Both chronic inflammation and oxidative stress promote peroxidative damages of proteins and lipids in HDLs resulting in the formation of oxidized HDLs (ox-HDLs) characterized by a loss of antioxidant and anti-inflammatory activities, reduced capacity to remove cholesterol from macrophages and other pro-atherosclerotic effects with negative repercussions also on endothelial function [77][78][79][80]. The peroxidation of HDL-polyunsaturated fatty acids results in the formation of oxidized lipids and peroxidation end products, including various bioactive aldehydes, such as malondialdehyde (MDA), 4-hydroxynonenal (4-HNE) and acrolein [45]. These aldehydes are known to contribute to numerous pathologies through the alteration of proteomic, genomic, cellular signaling and metabolic processes [81] and to be able to modify apolipoproteins, making atherogenic the LDLs [82] and the HDLs less effective in counteracting atherogenesis [81]. Moreover, ox-HDLs, like ox-LDLs, induce an increase in the concentration of the oxidized receptor of low-density lipoproteins-1 (LOX-1) in the plasma membrane of ECs [83] (Figure 1b). LOX-1 activation by ox-LDLs/HDLs and other ligands causes ED by activating NF-κB and the subsequent induction of adhesion molecules and endothelial apoptosis [84], and triggering endothelial PKCβII activation, which in turn inhibits eNOS-activating pathways and, consequently, eNOS-dependent NO production [85] (Figure 1b). It has been shown that adiponectin selectively binds and inhibits the uptake of oxidized LDLs (oxLDLs) but not of native LDLs by LOX-1 [86]. Unfortunately, studies have not been published that demonstrate this effect also on ox-HDLs. However, subjects with morbid obesity show an increased level of circulating ox-HDLs, a markedly reduced amount of adiponectin and an increased level of circulating ECs, reliable indicators of vascular injury and damage [87]. Coherently, the number of endothelial progenitor cell colonies was reduced in these patients, suggesting the presence of an early endothelial stem cell dysfunction and a decreased endothelium repair capacity [88].

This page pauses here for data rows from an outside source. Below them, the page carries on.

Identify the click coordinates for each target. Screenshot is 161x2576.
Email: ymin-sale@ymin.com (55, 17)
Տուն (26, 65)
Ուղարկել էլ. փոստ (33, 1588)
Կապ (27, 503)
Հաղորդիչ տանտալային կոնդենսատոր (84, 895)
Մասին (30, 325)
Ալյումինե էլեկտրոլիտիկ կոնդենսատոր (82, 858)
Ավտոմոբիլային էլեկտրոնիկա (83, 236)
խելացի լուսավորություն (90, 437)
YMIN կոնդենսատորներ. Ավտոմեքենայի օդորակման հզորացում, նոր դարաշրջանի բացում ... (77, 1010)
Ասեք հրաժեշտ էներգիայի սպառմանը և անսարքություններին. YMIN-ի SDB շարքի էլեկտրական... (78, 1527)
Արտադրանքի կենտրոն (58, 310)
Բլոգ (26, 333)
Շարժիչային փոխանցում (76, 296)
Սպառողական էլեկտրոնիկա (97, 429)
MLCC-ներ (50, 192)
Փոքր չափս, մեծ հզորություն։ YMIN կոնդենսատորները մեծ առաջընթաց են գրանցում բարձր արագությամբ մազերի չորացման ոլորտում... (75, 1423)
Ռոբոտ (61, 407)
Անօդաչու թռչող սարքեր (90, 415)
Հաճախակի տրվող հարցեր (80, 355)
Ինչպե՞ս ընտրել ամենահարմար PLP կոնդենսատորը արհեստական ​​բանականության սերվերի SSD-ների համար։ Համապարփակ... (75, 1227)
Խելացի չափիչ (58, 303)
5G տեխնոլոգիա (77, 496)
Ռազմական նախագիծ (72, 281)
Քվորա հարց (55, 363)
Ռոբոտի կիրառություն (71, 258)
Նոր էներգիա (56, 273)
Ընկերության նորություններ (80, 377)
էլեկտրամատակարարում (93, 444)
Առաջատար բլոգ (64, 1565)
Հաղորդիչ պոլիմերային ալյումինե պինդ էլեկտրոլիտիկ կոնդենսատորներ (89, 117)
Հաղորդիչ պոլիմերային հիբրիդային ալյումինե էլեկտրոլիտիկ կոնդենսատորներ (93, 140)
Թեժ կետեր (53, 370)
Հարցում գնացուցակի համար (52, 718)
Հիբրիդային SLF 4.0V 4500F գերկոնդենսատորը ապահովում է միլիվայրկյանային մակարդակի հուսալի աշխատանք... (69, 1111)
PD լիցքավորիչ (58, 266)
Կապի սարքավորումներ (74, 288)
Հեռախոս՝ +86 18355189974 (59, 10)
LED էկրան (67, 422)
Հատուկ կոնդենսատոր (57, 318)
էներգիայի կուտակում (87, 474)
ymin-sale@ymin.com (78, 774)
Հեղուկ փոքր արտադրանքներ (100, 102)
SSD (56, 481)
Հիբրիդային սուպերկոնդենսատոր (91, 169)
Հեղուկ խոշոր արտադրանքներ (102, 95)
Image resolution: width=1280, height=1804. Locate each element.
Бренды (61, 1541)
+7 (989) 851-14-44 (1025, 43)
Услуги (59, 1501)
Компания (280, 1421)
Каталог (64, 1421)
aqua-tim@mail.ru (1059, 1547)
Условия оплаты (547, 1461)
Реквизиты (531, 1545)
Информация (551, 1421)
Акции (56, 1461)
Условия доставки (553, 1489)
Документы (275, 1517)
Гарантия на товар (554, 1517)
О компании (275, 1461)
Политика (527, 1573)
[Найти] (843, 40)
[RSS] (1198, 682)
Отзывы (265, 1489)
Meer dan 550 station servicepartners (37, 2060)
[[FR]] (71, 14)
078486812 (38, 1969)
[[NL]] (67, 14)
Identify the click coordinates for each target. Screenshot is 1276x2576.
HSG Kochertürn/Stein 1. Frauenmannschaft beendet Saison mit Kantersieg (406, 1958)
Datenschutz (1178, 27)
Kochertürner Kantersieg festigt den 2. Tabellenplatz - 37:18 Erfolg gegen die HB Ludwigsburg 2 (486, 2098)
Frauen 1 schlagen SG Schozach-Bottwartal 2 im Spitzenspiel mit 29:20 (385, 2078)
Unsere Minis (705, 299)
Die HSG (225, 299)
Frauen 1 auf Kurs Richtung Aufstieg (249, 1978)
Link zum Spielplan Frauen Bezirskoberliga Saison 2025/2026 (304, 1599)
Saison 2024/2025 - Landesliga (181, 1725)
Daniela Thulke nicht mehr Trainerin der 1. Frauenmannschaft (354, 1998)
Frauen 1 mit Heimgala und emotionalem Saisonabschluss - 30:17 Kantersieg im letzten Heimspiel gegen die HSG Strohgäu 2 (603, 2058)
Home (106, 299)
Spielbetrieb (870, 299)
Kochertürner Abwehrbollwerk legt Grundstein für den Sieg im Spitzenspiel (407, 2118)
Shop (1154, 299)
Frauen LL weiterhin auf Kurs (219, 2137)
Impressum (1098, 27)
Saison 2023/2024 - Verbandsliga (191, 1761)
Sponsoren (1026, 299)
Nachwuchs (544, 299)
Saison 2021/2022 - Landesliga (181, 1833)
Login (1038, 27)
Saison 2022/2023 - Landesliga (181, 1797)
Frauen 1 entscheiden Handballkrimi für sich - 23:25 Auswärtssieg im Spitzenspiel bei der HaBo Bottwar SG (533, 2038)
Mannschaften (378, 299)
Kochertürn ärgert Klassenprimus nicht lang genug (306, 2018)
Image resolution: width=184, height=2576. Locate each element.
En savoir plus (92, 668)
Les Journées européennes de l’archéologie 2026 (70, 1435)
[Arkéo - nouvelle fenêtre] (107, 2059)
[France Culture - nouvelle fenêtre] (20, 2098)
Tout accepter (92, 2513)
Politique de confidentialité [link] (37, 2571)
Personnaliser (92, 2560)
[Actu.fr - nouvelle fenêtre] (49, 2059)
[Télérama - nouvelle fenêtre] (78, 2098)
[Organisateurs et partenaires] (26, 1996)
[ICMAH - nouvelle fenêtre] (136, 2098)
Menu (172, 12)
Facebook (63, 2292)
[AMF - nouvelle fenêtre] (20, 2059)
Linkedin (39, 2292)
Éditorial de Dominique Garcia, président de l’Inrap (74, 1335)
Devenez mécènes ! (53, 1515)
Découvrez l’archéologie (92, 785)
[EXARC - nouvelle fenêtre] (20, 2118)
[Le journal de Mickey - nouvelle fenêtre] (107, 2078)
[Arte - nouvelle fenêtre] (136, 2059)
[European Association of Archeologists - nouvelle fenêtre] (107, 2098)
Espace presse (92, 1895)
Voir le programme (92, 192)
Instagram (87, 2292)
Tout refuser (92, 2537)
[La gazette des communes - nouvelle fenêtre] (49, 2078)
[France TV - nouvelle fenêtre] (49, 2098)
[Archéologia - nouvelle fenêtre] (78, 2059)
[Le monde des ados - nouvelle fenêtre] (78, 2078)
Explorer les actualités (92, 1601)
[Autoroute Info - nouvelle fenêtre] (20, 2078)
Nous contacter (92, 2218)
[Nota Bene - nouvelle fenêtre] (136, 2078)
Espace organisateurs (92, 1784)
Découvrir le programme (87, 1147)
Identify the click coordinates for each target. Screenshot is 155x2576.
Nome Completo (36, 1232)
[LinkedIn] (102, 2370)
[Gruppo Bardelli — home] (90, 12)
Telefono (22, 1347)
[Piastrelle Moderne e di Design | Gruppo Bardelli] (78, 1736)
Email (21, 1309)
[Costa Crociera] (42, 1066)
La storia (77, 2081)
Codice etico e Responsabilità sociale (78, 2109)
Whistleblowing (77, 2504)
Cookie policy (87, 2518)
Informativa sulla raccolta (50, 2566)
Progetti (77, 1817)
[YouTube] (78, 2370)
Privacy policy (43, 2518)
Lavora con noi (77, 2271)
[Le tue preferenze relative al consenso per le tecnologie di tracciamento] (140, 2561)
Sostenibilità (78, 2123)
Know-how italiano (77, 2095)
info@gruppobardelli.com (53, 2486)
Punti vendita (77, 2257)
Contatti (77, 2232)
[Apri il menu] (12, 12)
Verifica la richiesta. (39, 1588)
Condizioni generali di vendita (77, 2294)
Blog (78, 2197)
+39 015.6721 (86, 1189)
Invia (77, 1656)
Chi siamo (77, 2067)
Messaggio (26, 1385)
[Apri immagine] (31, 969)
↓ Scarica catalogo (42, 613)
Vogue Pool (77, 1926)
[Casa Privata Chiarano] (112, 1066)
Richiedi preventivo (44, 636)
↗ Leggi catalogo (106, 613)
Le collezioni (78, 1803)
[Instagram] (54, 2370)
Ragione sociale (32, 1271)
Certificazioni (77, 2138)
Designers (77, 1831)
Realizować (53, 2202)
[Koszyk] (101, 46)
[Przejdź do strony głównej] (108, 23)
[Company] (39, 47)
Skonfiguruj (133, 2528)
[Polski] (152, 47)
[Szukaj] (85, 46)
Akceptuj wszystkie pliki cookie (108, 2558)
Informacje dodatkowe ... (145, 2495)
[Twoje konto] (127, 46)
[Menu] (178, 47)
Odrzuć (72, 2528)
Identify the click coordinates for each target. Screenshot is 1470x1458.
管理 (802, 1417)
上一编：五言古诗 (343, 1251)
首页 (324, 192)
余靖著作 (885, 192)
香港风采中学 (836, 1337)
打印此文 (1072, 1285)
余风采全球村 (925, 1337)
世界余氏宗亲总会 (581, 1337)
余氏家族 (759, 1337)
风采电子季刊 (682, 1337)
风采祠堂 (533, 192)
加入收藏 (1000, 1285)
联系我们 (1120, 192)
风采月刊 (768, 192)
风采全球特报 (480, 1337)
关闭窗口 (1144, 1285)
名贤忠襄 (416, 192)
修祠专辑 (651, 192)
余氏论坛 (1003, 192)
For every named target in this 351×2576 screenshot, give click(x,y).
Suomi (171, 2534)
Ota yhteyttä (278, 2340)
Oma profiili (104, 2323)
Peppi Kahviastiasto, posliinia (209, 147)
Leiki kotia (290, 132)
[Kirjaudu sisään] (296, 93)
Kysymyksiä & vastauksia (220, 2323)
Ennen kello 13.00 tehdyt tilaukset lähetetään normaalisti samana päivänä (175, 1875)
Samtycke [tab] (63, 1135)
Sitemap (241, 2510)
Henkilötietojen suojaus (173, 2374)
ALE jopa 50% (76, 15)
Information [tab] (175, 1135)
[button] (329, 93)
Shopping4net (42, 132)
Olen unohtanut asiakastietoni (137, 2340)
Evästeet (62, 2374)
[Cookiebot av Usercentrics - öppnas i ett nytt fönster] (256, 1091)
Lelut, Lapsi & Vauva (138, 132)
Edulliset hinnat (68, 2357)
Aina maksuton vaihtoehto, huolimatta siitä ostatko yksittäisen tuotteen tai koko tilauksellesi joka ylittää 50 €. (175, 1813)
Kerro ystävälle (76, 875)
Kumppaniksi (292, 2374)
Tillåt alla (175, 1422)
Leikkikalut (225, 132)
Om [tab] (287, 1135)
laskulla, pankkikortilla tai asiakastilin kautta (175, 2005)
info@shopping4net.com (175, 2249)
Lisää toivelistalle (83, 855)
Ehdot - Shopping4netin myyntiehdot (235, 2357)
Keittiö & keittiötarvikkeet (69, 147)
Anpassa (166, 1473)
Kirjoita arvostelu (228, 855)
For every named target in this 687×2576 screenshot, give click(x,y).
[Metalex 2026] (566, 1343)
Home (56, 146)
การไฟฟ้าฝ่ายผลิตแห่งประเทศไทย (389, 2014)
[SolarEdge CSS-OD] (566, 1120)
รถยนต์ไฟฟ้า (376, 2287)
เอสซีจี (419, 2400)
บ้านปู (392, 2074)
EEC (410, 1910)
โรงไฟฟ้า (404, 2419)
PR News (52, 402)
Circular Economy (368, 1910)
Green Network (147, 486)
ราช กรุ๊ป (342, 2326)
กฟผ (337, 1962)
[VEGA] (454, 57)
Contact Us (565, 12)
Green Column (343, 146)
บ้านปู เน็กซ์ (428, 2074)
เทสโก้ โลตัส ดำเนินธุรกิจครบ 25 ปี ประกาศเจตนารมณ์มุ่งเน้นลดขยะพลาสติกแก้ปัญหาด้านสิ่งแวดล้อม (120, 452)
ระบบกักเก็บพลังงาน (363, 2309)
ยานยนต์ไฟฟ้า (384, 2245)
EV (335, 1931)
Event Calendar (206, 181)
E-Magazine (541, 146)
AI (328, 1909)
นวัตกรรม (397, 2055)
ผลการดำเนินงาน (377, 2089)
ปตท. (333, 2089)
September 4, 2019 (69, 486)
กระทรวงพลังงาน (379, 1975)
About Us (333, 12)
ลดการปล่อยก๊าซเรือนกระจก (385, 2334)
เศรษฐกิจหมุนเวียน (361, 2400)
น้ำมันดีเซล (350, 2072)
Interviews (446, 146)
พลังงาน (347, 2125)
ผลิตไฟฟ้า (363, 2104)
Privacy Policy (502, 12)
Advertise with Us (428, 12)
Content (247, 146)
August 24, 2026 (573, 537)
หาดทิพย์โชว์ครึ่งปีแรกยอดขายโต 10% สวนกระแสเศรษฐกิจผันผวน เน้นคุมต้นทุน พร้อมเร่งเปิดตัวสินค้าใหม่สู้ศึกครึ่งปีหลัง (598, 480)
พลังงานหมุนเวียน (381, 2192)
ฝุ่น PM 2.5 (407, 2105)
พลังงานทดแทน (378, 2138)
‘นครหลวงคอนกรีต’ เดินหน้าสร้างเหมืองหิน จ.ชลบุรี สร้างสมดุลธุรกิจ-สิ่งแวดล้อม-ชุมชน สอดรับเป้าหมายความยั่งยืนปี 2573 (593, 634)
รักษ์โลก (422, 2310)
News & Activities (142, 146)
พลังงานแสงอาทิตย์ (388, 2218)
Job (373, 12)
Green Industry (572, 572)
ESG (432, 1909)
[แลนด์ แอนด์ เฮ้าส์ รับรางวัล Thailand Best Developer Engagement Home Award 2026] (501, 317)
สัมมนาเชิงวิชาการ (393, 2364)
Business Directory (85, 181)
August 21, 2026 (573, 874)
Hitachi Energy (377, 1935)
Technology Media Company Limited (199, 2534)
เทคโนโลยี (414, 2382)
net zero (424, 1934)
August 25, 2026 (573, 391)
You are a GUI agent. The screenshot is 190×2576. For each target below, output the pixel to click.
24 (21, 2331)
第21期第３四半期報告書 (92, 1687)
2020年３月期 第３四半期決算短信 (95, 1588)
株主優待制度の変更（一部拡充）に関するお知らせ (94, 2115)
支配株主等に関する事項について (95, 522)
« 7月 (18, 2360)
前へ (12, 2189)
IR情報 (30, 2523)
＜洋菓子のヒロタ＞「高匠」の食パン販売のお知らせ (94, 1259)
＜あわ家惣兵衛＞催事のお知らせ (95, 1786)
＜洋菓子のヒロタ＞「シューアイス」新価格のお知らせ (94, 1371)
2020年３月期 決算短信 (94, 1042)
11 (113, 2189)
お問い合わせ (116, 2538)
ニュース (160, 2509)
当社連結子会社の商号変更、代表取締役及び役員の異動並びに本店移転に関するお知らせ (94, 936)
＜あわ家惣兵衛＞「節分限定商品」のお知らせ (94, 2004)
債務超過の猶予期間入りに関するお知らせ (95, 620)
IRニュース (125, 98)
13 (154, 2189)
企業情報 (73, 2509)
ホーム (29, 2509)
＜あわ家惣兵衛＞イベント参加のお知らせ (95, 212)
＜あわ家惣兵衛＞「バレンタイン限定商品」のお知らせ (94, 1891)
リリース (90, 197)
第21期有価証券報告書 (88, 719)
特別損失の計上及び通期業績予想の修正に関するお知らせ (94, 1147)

Finally, ox-HDLs significantly contribute to the trans-differentiation of vascular smooth muscle cells (VSMCs) into osteoblasts by enhancing the activity of alkaline phosphatase and calcium deposition, thus promoting vascular calcification and atherosclerosis plaques progression [89]. Interestingly, adiponectin contributes to the anti-atherogenic phenotype also by counteracting vascular calcification. In particular, some data show that adiponectin reduces calcium deposition in human VSMCs by preventing ox-HDLs-related production of IL-6, WNT-5a and NF-ĸβ (p65) [90]. Moreover, adiponectin reduces TNF-α -induced calcification in VSMCs through the activation of AMPK [91] and prevents the osteogenic differentiation of VSMCs by downregulating the expression of the osteogenic transcription factor Osterix through the inhibition of STAT3 phosphorylation and nuclear transport [92].